Consider our personal genome and epigenetics as a reflection of the principal of reciprocity. Our deepest nature is governed by an equation of give and take—an exchange that has a significant contribution to our destiny. We talk with each other, we love and hate, we create relationship and community, we breath in and breath out, we exchange O2, C02 and H20 with the planet. There is nothing we do alone.
The growing knowledge around epigenetics, cellular signaling, oxidative stress, etc. tells us that understanding the individual, not merely the symptoms, is the key to health and prevention. That would mean shifting from reductionist thinking (as the standard model of health care) to what’s known as complexity science, where individual variance is not considered abnormal or pathological. It means taking into account that each of us are not the same—that there is a natural variance to our biology and function. Instead of ‘medicine for the masses’, we would practice and provide medicine for the individual. Fortunately, there is health care founded upon that rock of expertise and wisdom, one that embraces and teaches us about the precious significance of our individual nature.
Each patient I see wants to be free of suffering.
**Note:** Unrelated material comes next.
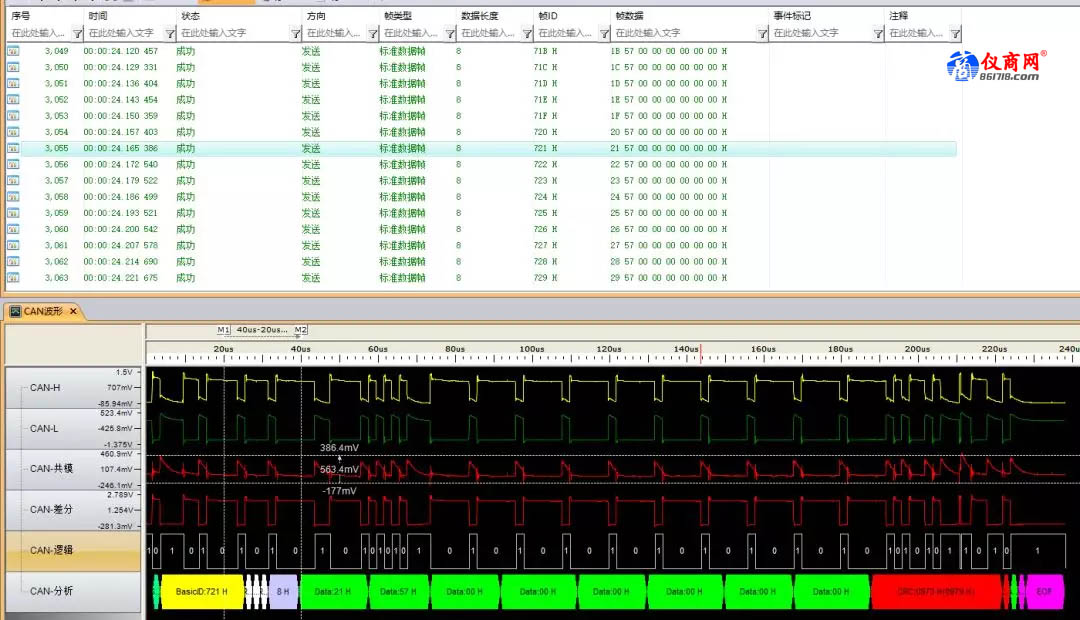Select the CAN-逻辑 channel row label
This screenshot has height=620, width=1080.
[52, 550]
A pathway to their health and freedom is a personal map constructed from an exquisite inventory of their history, life experience, biological function and genotypical nature. Once endowed with the tools and personal knowledge of their intrinsic and personal nature, they become the captain of their journey through the landscape of their life . . . and are more likely to reach a distant shore in a higher state of health than when they were born.
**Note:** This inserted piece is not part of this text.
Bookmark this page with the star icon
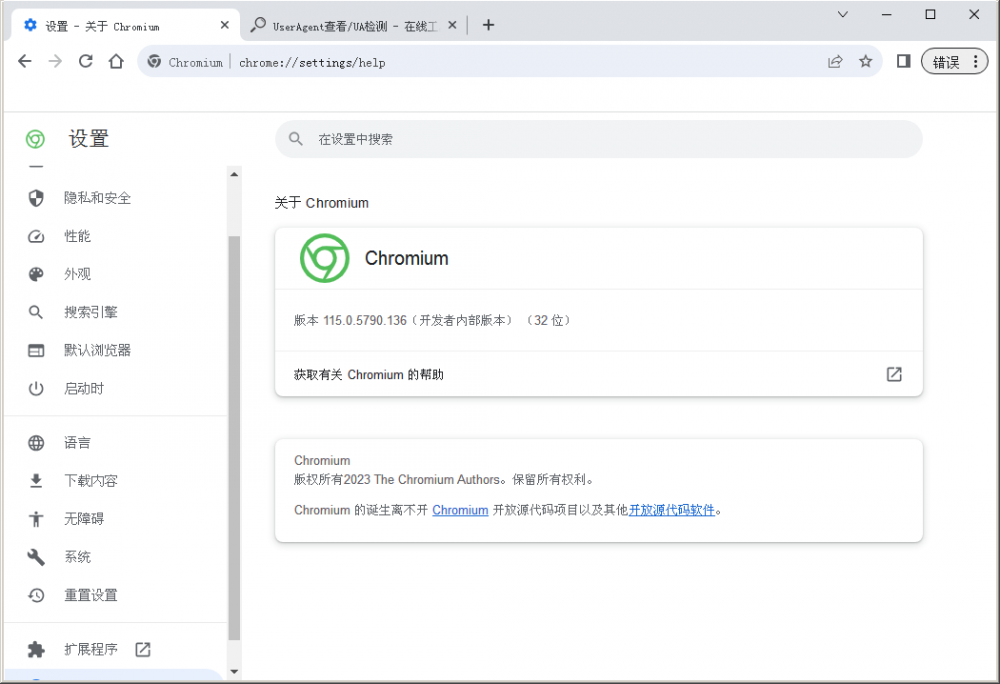 866,61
When we synchronize the science of our individual biology with our lifestyle and the forces of nature, health and prevention prevail.
A fundamental starting place is to learn 2 of the most knowable genes found on chromosome #9, your blood group and type. That knowledge alone can help clarify certain gut dynamics unique to one’s individual nature. Which proteins, fruits, vegetables, beans, fats are best for me? For you? The more we learn about an individual's genetic nature and variance, the more personal and precise the map becomes.
The research is vast and the science is deep for what meaning this individual genetic variance has upon health. Of course, it’s critical to reckoning an accurate blood transfusion, but it’s importance far surpasses that single use since these genes are everywhere within us, not just in the blood.
The intricacy and complexity of the interplay between our genes and our living conditions is profoundly informative, empowering us to play a more determinate role in the choices we make and thereby opening the door to the reversal of disease, prevention and good health.